The unions have their sights set on the gig economy as a court ruling delivers another win for workers ahead of the Fair Pay Agreements bill becoming law, writes Anna Rawhiti-Connell in this excerpt from The Bulletin. To receive The Bulletin in full each weekday morning, sign up here.
Uber drivers are employees
Yesterday, the Employment Court ruled that four Uber drivers were employees of the ride-sharing company and not contractors. The case was first filed in July 2021 by First and E tū unions. The judge described the relationship the drivers had with Uber as one characterised by “a significant degree of subordination and dependency” but noted that the judgement applies to the four drivers named in the case and is not a sweeping ruling on all Uber drivers in New Zealand. It still has the potential to set a precedent. The judge drew on previous rulings in making her decision. The NBR’s Dita deBoni writes (paywalled) that the ruling sets an international precedent. Uber has said it will appeal the decision.

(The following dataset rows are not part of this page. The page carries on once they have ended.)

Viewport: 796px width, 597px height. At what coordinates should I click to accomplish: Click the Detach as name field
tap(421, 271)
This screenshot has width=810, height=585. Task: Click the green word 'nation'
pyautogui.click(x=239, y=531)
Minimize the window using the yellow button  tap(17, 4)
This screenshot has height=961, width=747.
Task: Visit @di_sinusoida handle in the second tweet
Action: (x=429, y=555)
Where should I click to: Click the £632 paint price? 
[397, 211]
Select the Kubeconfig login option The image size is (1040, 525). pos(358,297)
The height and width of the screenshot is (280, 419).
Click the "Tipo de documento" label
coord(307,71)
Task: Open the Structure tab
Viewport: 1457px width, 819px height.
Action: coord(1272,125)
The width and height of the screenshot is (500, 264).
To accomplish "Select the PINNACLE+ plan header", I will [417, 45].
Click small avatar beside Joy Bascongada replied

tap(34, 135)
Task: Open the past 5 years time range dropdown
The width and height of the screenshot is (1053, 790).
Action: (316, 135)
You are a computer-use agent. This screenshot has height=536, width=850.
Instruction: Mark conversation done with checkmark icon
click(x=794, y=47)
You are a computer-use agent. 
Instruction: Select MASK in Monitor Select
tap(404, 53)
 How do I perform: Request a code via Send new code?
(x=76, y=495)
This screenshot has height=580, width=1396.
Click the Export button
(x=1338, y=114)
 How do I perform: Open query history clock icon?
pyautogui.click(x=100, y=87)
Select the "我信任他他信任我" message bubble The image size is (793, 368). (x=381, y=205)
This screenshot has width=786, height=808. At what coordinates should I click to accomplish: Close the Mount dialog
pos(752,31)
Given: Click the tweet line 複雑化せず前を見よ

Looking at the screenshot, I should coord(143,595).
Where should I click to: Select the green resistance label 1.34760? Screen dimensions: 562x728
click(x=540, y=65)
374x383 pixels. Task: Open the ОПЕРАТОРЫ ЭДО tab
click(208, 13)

Drivers now invited to join union, collective bargaining on the cards
Rebecca Macfie has a great overview of the ruling this morning. One of the drivers, Julian Ang says the ruling has “implications for the wider gig economy across a range of sectors, including home support work, cleaning, gardening and so on, to reduce the risk of workers in these industries being ‘Uber-fied’.” There are 7000 Uber drivers in New Zealand. First Union strategic project coordinator Anita Rosentreter said it was now accepting these drivers as members and would initiate collective bargaining with the local arm of Uber. The union is also acting on behalf of Uber drivers to claim back-pay for wages, holiday pay and other entitlements. New Zealand Council of Trade Unions (NZCTU) president Richard Wagstaff said the ruling was a massive win.
Fair Pay Agreements Bill expected to pass into law today
Wagstaff and the NZCTU, along with other unions, have been proponents of the Fair Pay Agreements (FPA) bill, pointing to recent industrial action by SkyCity workers and the bus driver shortage as examples of where FPAs could help. It’s fair to say it’s a controversial law, opposed fiercely by Business NZ and the National and Act parties, but is expected to become law today. Stuff’s Tom Pullar-Stecker has a good cheat sheet on FPAs and points out remaining areas of uncertainty when put into practice. Charlotte Muru-Lanning has looked at how they might work for hospitality workers. Green MP Jan Logie pressed the government last Thursday to pass the bill urgently as part of a call to close the gender and ethnic pay gap.
2022: the year of union resurgence
At the beginning of this year, Rebecca Macfie wrote a prescient piece about increasing industrial action in New Zealand in the face of rising inflation. At the time, the annual rate of inflation was 5.9%. It’s now 7.2%. I don’t think this next observation requires Nostradamus levels of prediction power, but the resurgence of unions is one of my early picks for themes that will end up characterising this year. Te Whatu Ora Health NZ chair Rob Campbell spoke to company directors in August about unions becoming more significant than they have been for a long time. Speaking to Q&A, historian Jim McAloon said the last 30 years had been unusual for their lack of industrial action. Worth a watch as he outlines what he thinks are the conditions that have led to the uptick in industrial action this year.